The manner of its entry gives Danone control a major share of the growing local and regional market for dairy products without having to start from scratch.
The Paris-listed company has been actively exploring opportunities to extend its footprint on the continent, and the partnership with Brookside will be beneficial as it targets a share of the East African market.
Brookside already has a presence in Tanzania, Uganda and Ethiopia, and there has been talk of the company launching operations in Rwanda and Nigeria.
“This partnership will enhance the platform Danone is currently building in Africa,” the firm said in a statement.
Brookside spokesman Wilson Okong’o declined to disclose the value of the transaction.
Last year, Danone bought a 49 per cent stake in Fan Milk International, a frozen dairy products and juice maker in West Africa, as well as a controlling interest in Morocco’s top dairy firm, Centrale Laitiere.
The Kenyatta family, which previously held a 90 per cent stake in the milk processor, will now control 50 per cent, with the Dubai equity firm Abraaj Group retaining 10 per cent.
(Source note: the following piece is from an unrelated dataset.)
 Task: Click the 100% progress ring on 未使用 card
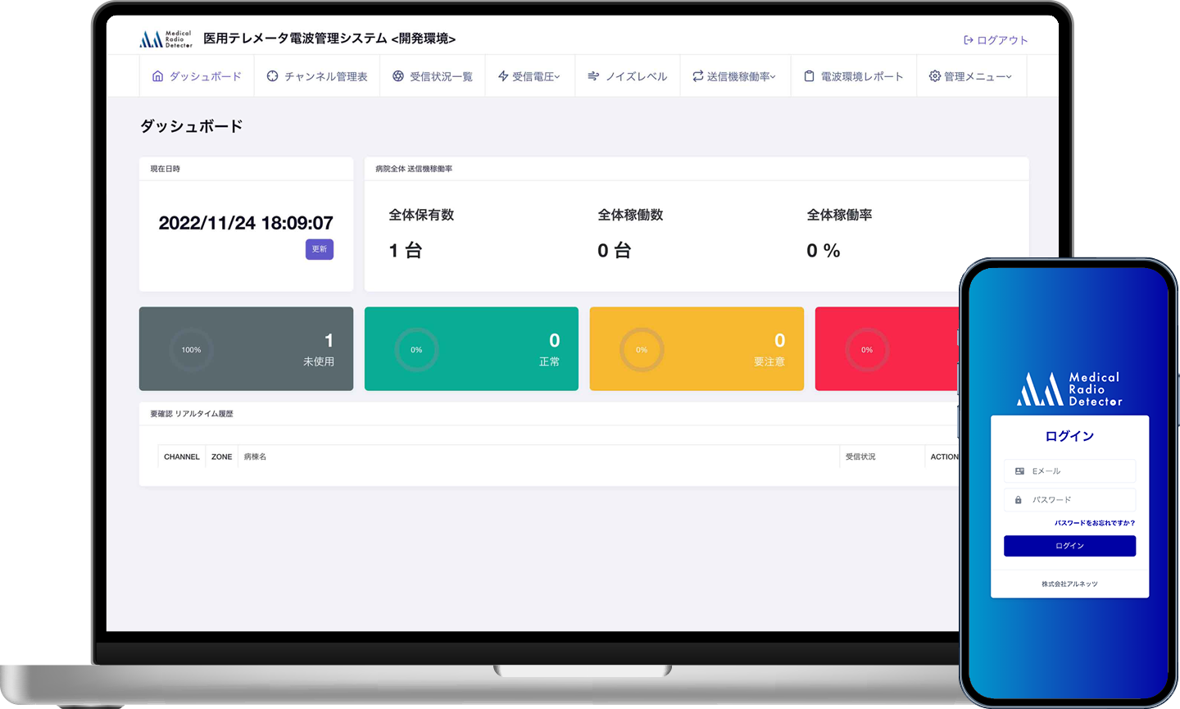tap(191, 350)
Abraaj’s Africa Fund bought the stake in 2009 for Sh1.6 billion.
Locally, the deal will be a big boost to Brookside Dairy’s ongoing expansion and will help it tighten its grip on the Kenyan market. Experts expect that the processor will ride on the financial muscle and the extensive experience of Danone to increase production and execute growth strategies.
Brookside has been on an expansion drive over the past year that has seen it buy out rival processors, making it as the dominant player in the dairy products market.
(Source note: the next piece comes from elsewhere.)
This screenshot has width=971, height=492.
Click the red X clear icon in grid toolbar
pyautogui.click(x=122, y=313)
Last year, Brookside acquired Buzeki Dairy, the producers of Molo Milk, in a deal estimated to be worth at Sh1.2 billion. It had previously acquired other local dairy brands including Ilara, Tuzo and Delamare.
The acquisition of Buzeki automatically gave Brookside a presence in South Sudan, thereby enlarging its regional reach. The processor currently controls over 44 per cent share of the dairy products in the Kenyan market.
PUT UP A POWDER PLANT
As part of its growth plan, Brookside has put up a Sh3 billion milk powder plant, expected to double the capacity of milk processed at the plant to 2.4 million litres daily.
“By uniting Danone’s international expertise in fresh dairy products with Brookside’s regional expertise and robust supply chain, the partnership will enable Brookside’s growth acceleration by expanding its product portfolio and strengthening its geographical presence in key markets in the East African region, including Uganda and Tanzania,” Danone said on Friday.
There are, however, concerns about the impact on the local dairy industry and Kenyan dairy farmers if Brookside entrenches its market dominance. By buying out its competitors, Brookside, whose CEO is President Uhuru Kenyatta’s brother, Muhoho, has limited farmers’ choice of where to sell their milk. Brookside’s biggest competitor is state-owned New KCC which lacks the financial muscle to battle it out in the market in terms of prices.
This could leave Brookside with the prerogative of setting milk prices, for both farmers and end consumers.
Danone joins a growing list of French firms that have ramped up investment in the Kenya over the years as more western companies eye a piece of the African consumer market.